Bahaha. I almost spit my coffee out when I read that.


----------



## aclinjury (Sep 12, 2011)

velodog said:


> Sponsorship offer.
> 
> https://www.cyclingweekly.com/news/...n-company-offers-step-sponsor-team-sky-403238


lol funny sh8t! Ritte has a cult following here in socal. They do have nice cross bikes


----------



## den bakker (Nov 13, 2004)

guess this was not the nail in the coffin either for pro cycling. 
next time folks, next time  

http://www.cyclingnews.com/news/team-sky-to-become-team-ineos-from-may-1/


----------



## Rashadabd (Sep 17, 2011)

den bakker said:


> guess this was not the nail in the coffin either for pro cycling.
> next time folks, next time
> 
> http://www.cyclingnews.com/news/team-sky-to-become-team-ineos-from-may-1/


They definitely dodged a bullet, which is probably good for the sport. But it was a pretty close call for the sport’s biggest team. It’s hard not to view this as confirmation of how fragile the financial circumstances of world tour teams really are. If it can happen to Sky....

https://amp.theguardian.com/sport/2018/jan/15/pro-cycling-teams-struggling-to-survive


----------



## coldash (May 7, 2012)

.... and now Total, the French oil and gas conglomerate has taken over Direct Energie's sponsorship.


----------



## GlobalGuy (Jun 9, 2015)

aclinjury said:


> it takes $20 mil USD to pay their top 8 riders. Good luck finding another sponsor willing to put out $40-$50 mil USD to run that team in its current form.


So would it be correct to say that it costs a sponsor in the ballpark of $50 million dollars a year to sponsor a competitive team? What's the cost difference for the lower tier teams?

- - - - -

• QUESTIONS TO ANSWER:
**1)** Copy the cycling sponsorship thread word for word, from "So would it" up to and including "lower tier teams?".
**2)** According to the cycling sponsorship thread, which company took over Direct Energie's sponsorship?
**3)** Take the cycling sponsorship thread further, starting right after its final sentence.
The listing after this comes from a separate source.

• DATASET SECTION:
- - - - -

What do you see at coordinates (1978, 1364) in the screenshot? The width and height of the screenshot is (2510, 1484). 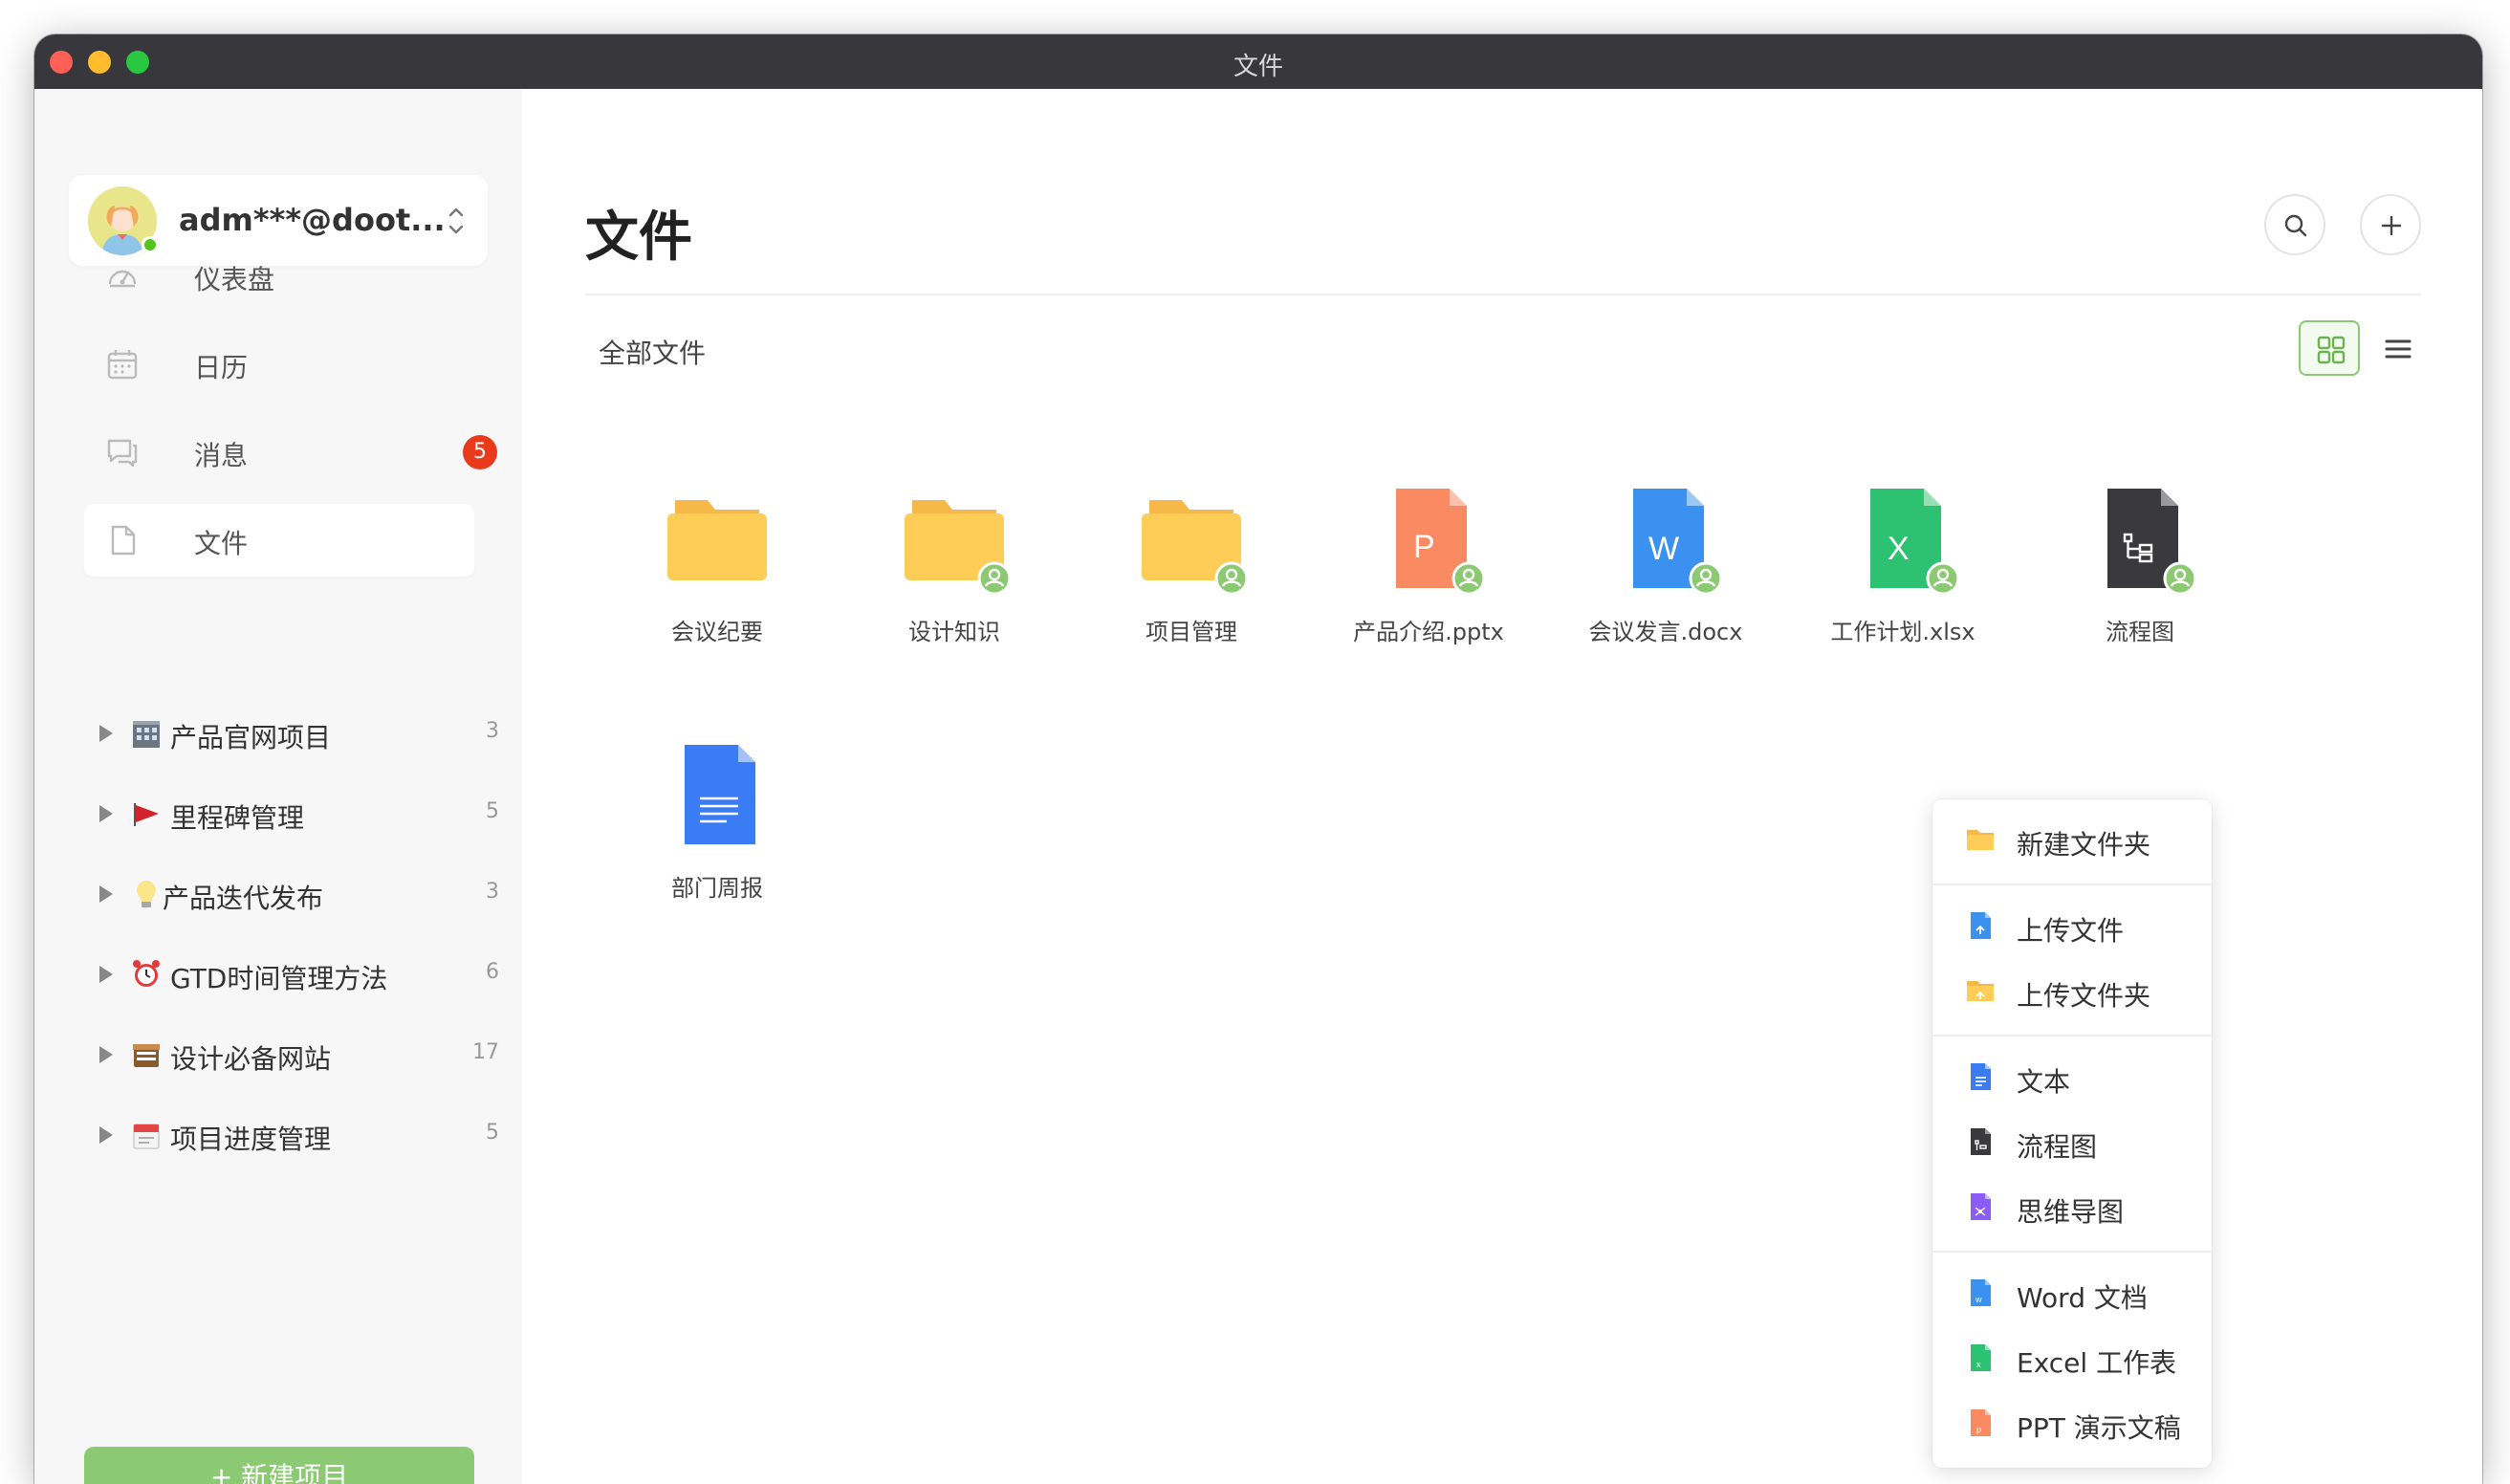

- - - - -

• ANSWERS FOR THIS EXERCISE:
**1)**
So would it be correct to say that it costs a sponsor in the ballpark of $50 million dollars a year to sponsor a competitive team? What's the cost difference for the lower tier teams?

**2)** Total, the French oil and gas conglomerate.

**3)**
----------



## aclinjury (Sep 12, 2011)

GlobalGuy said:


> So would it be correct to say that it costs a sponsor in the ballpark of $50 million dollars a year to sponsor a competitive team? What's the cost difference for the lower tier teams?


a lower tier team would cost in ballpark range $20 mil usd, no chance of winning at all, they're just good for some breakaway cameo's that's about it for its sponsor.


----------



## aclinjury (Sep 12, 2011)

coldash said:


> .... and now Total, the French oil and gas conglomerate has taken over Direct Energie's sponsorship.


Gas and oil billionaires' pastime is to run a WT team. Cost is cheap for them, and they can claim they go "green" blah blah.


----------



## den bakker (Nov 13, 2004)

GlobalGuy said:


> So would it be correct to say that it costs a sponsor in the ballpark of $50 million dollars a year to sponsor a competitive team? What's the cost difference for the lower tier teams?


estimated numbers from 2016 (in Euro): https://www.cyclingweekly.com/news/racing/tour-de-france/tour-de-france-team-largest-budget-262275


----------



## coldash (May 7, 2012)

den bakker said:


> estimated numbers from 2016 (in Euro): https://www.cyclingweekly.com/news/racing/tour-de-france/tour-de-france-team-largest-budget-262275


I saw that when it was published and my first thoughts were how shocking bad value for money Katusha and to a lesser extent BMC were and how good value for money (all relative) Movistar and Etixx QS were. IIRC, BMC actually had a bigger budget the Sky until fairly recently.

... anyway, it shows that there is still money for some and claims that it "will be impossible to find a same level of replacement" and "a lot of Sky riders will be taking pay cuts" were a bit wide of the mark - or maybe wishful thinking.

(BTW, I don't really like the way the sport is going with too much emphasis on the TdF (the worst of the GTs, IMHO) and the emphasis on equipment. I would allow them one bike type for the entire GT (light, aero or TT but only one!) and only a change of wheel type but I guess that isn't a popular view and will never happen. All other things being equal, I would support a budget cap but that is just too easy to circumvent (and I would also like to see all teams run a womens team; that would be loose change to INEOS).


----------



## den bakker (Nov 13, 2004)

coldash said:


> I saw that when it was published and my first thoughts were how shocking bad value for money Katusha and to a lesser extent BMC were and how good value for money (all relative) Movistar and Etixx QS were. IIRC, BMC actually had a bigger budget the Sky until fairly recently.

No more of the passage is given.